Whether Variable requires_grad

Tepp · March 6, 2017, 4:27am

Here inputs requires_grad default is True, and labels must be False, and my question is whether tmp_conv and h_init requires_grad True in the forward. Many thx

 import torch.nn as nn
 import torch.nn.functional as F

 class Net(nn.Module):
     def __init__(self):
         super(Net, self).__init__()
         #alexnet
         self.conv1 = nn.Conv2d(3, 20, 5, stride=1)
         self.conv1_bn = nn.BatchNorm2d(20)
         #for initial
         self.fc_h2l = nn.Linear(hidden_dim, out_dim)
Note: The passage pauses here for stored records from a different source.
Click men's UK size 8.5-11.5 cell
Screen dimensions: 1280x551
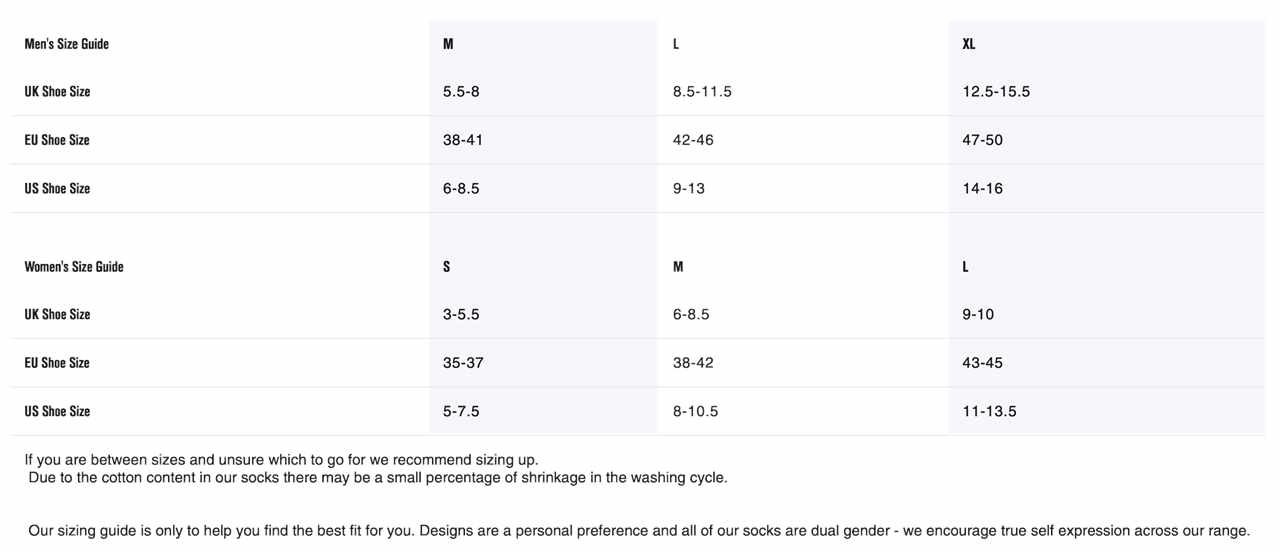[x=702, y=92]
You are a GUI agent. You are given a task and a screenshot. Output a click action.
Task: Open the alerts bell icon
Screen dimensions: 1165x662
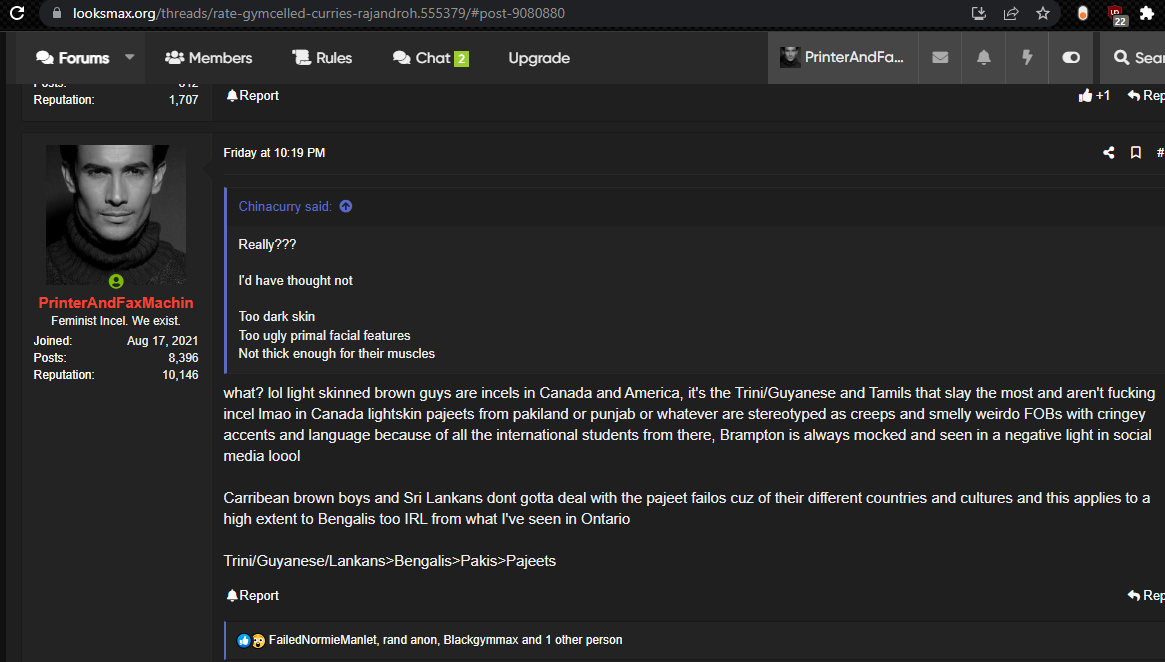983,58
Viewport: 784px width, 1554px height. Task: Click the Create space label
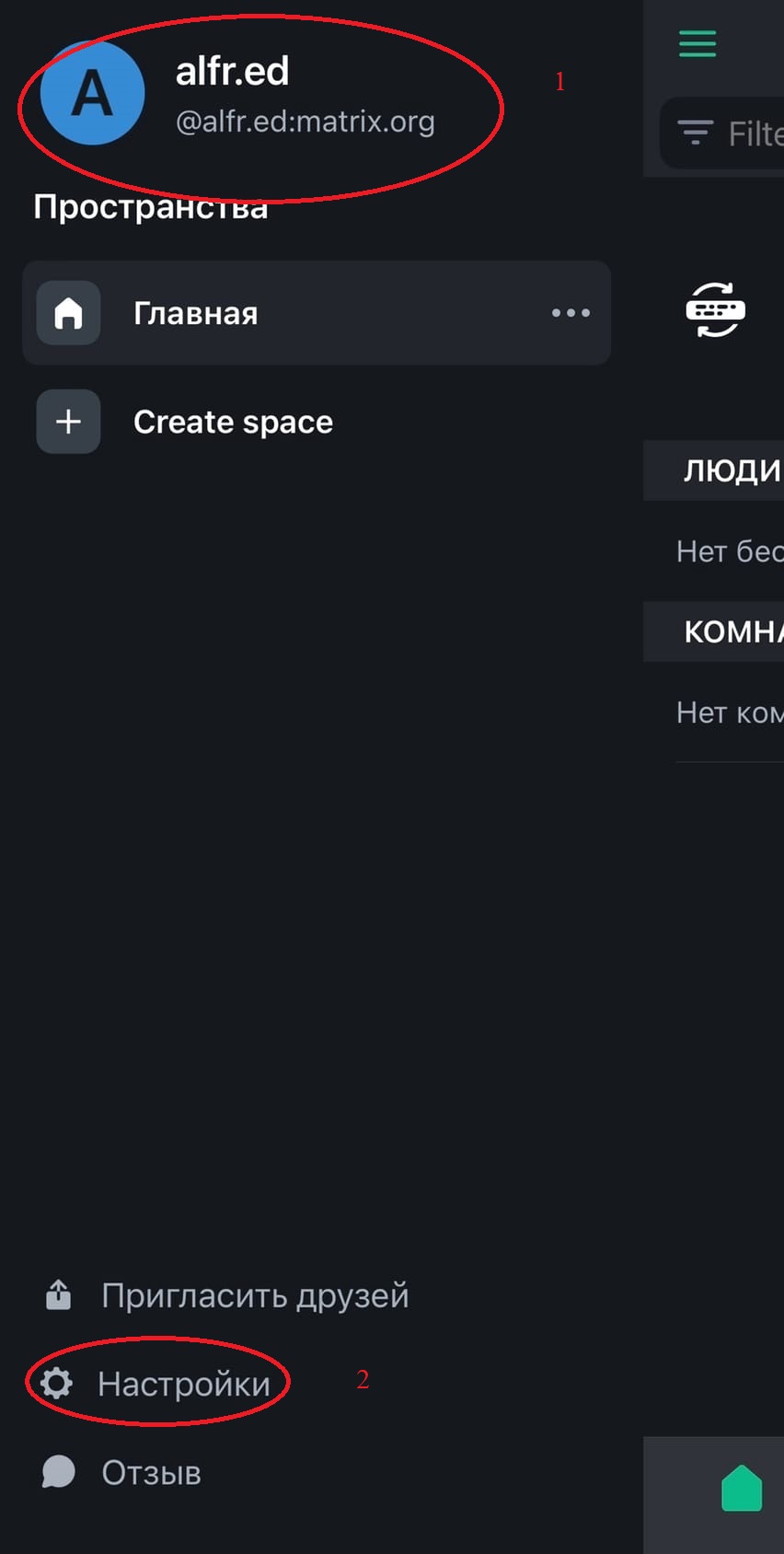(x=233, y=422)
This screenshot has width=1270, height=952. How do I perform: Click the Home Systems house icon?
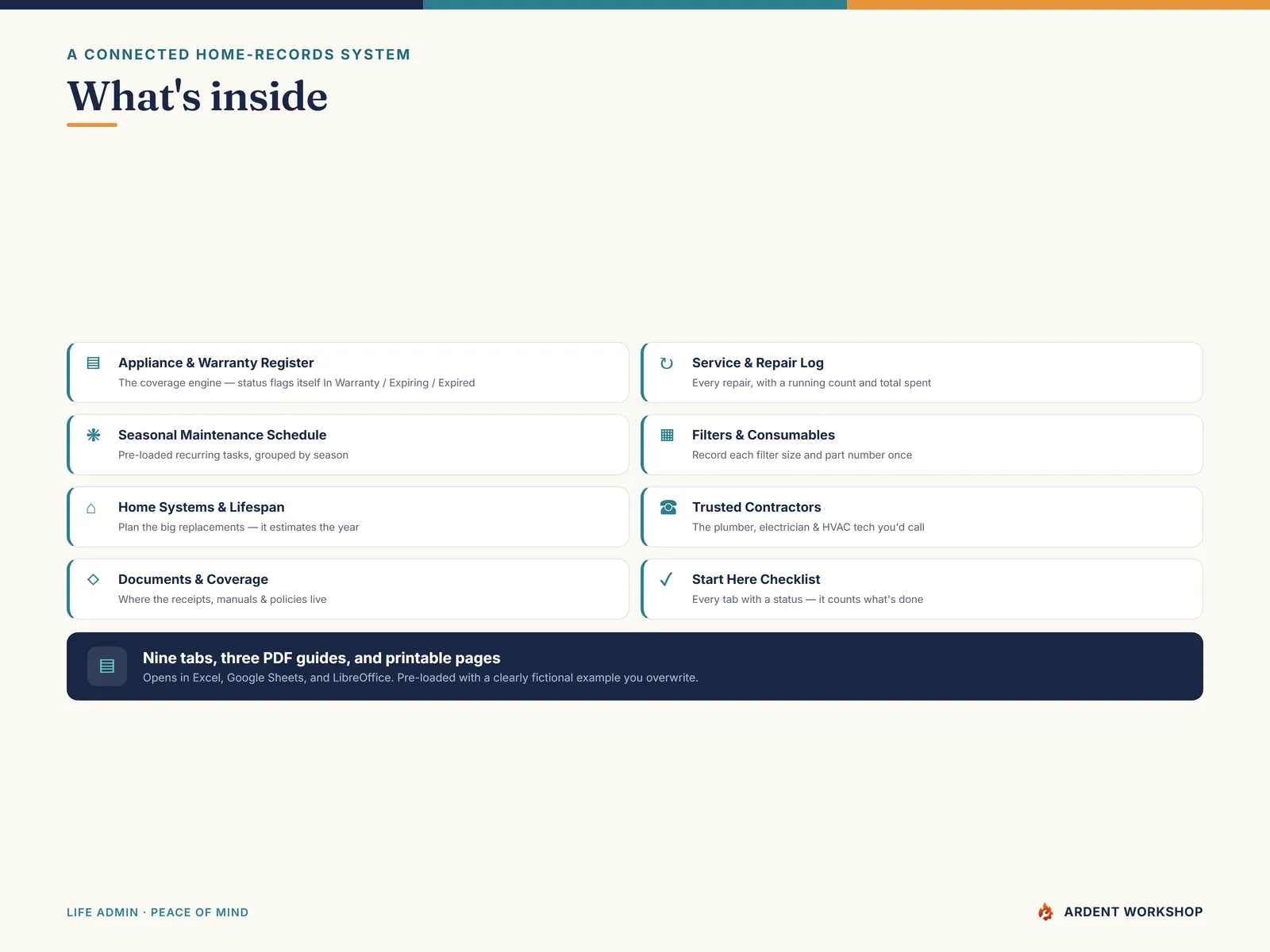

     def forward(self, inputs):
         #alexnet
         inputs = F.max_pool2d(F.relu(self.conv1_bn(self.conv1(inputs))), (3, 3), stride = 2)
         #variable to store inputs
         tmp_conv = Variable(torch.zeros(2,batch_size,inputs.size()[1],inputs.size()[2],inputs.size()[3]))
         tmp_conv[0,:,:,:,:] = inputs[:,:,:,:].clone()
         ......
         #for initial
         h_init = Variable(torch.randn(batch_size,hidden_dim))
         step_init = F.sigmoid(self.fc_h2l(h_init))
         .....
 alexnet = Net()
 alexnet.cuda()
 #####train
  inputs= Variable(inpt.cuda())
  labels =  Variable(labels.cuda(), requires_grad=False)

apaszke · March 6, 2017, 8:20am

If I understand correctly, you’re going to save some intermediate values into tmp_conv right? In that case the Variable shouldn’t require grad, because you’re going to overwrite the original content anyway. But I think it would be much cleaner and simpler to use torch.cat or torch.stack.

h_init also doesn’t need to require grad, because you won’t even be optimizing it.

Tepp · March 6, 2017, 10:23am

Yep, thans, that is exactly what I want. However, in my classification task, tmp_conv and step_init are incorporated to form the final feature representation as below. tmp_conv and h_init should requires_grad True or False?? I am newbie here, hope i don’t bother you.

criterion = nn.CrossEntropyLoss()
fea = func(step_init,tmp_conv)
loss = criterion(fea, labels)

Here func is some sort of function

apaszke · March 6, 2017, 2:04pm

If you don’t optimize them, then leave requires_grad set to False (the default). Set it to True only if these are Variables of which you want to get the gradient (independently of any other Variable). It doesn’t seem to be the case here, so just leave it as is.